What is That Smell??
Let me paint a picture: It’s two days after I worked an on-call midnight shift. I’m sleep-deprived, overstimulated, and operating entirely on caffeine and spite. All I asked—all I asked—was for Scott to help with one small thing.
“Just take Spencer’s clothes out of the dryer,” I said. “and move the load from the washer into the dryer.”
Easy, right?
He did that. Technically.
He removed the clothes (and folded them without being asked - so points for him).
He transferred the wet ones.
He did not start the dryer.
But wait—there’s more. He also started a brand-new load in the washer… and then forgot about that too.
Fast forward two days. I’m minding my own business, attempting to function in the lawless wasteland that is my schedule, when it hits me: a smell. A presence. It wafts through the air like a curse summoned by the laundry gods.
“What is that smell?” I muttered.
Scott shrugged. Spencer shouted from the living room, “Not me!”
Which, as we all know, is the universal signal for “definitely me or partially me.”
What followed was a full-family, nose-led investigation. The three of us stormed through the house, dramatic and accusatory like some kind of chaotic, nose-driven Scooby-Doo gang.
“I think I found it!”
“Wait, no—that’s just the trash can.”
“Check the cat’s butt!”
“Spencer, is that you?”
“No! I showered this week!”
I was fully convinced it was just Spencer’s signature teenage musk—the one that hovers between gym socks and fear—but the scent kept shifting like some malevolent ghost.
And then, we found it. In the laundry room. Radiating evil.
It was the damp, forgotten load of clothes that Scott “helped” with.

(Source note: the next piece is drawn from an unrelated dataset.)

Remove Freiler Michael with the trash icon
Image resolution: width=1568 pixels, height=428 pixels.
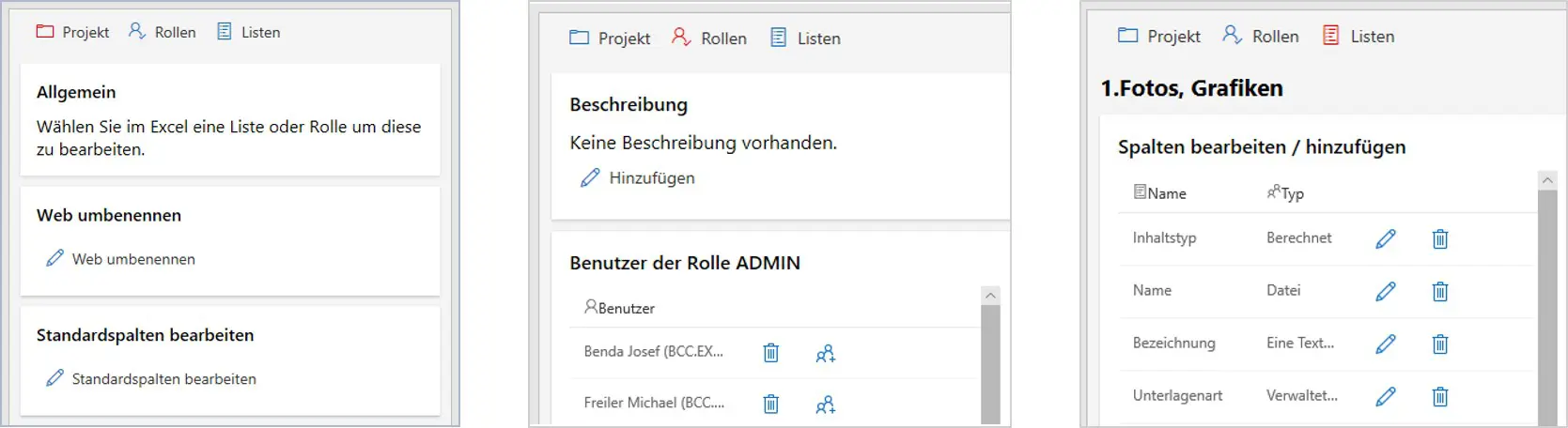coord(770,404)
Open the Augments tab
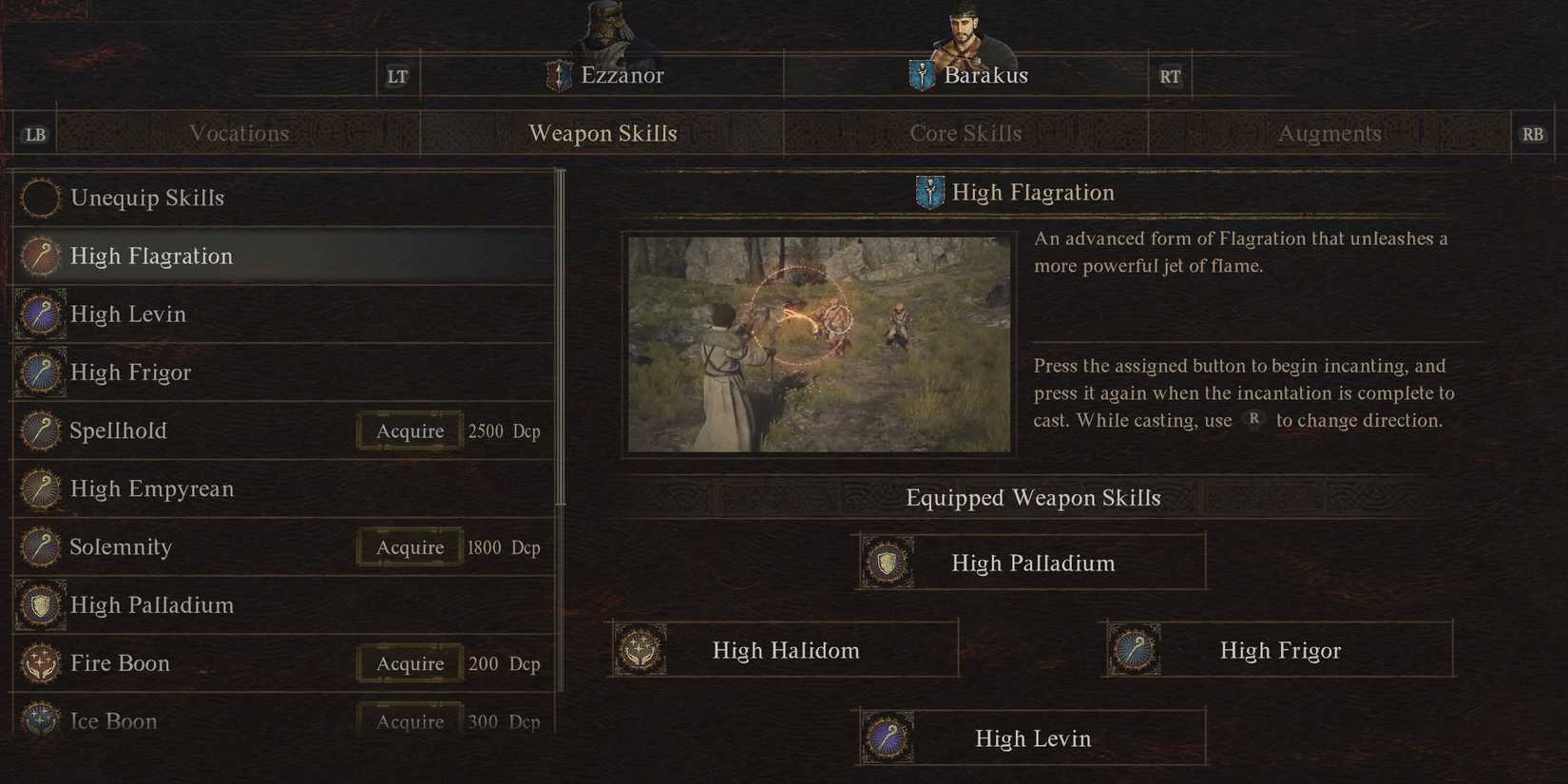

They’d been marinating in their own warm, wet funk for two full days in a closed dryer. The smell was something between mildew, regret, and betrayal.
“Scott,” I whispered, in that tone that sounds calm but also makes pets run and children pray.
He looked at me.
“You didn’t start the dryer?”
He blinked. “You didn’t say to start it.”
He rewashed one load that finally made it to a running dryer but the second load? I am sad to inform you, that load remained in the washer again for 2 days. I lost count how many times the second load had to be washed.
Silver lining (for me at least): those loads contained not one item of mine - it all belonged to one stinky teen and one ADHD adult male.
Lesson of the day: never underestimate the power of wet laundry to take down an entire household. And never, ever assume Scott will press all the buttons.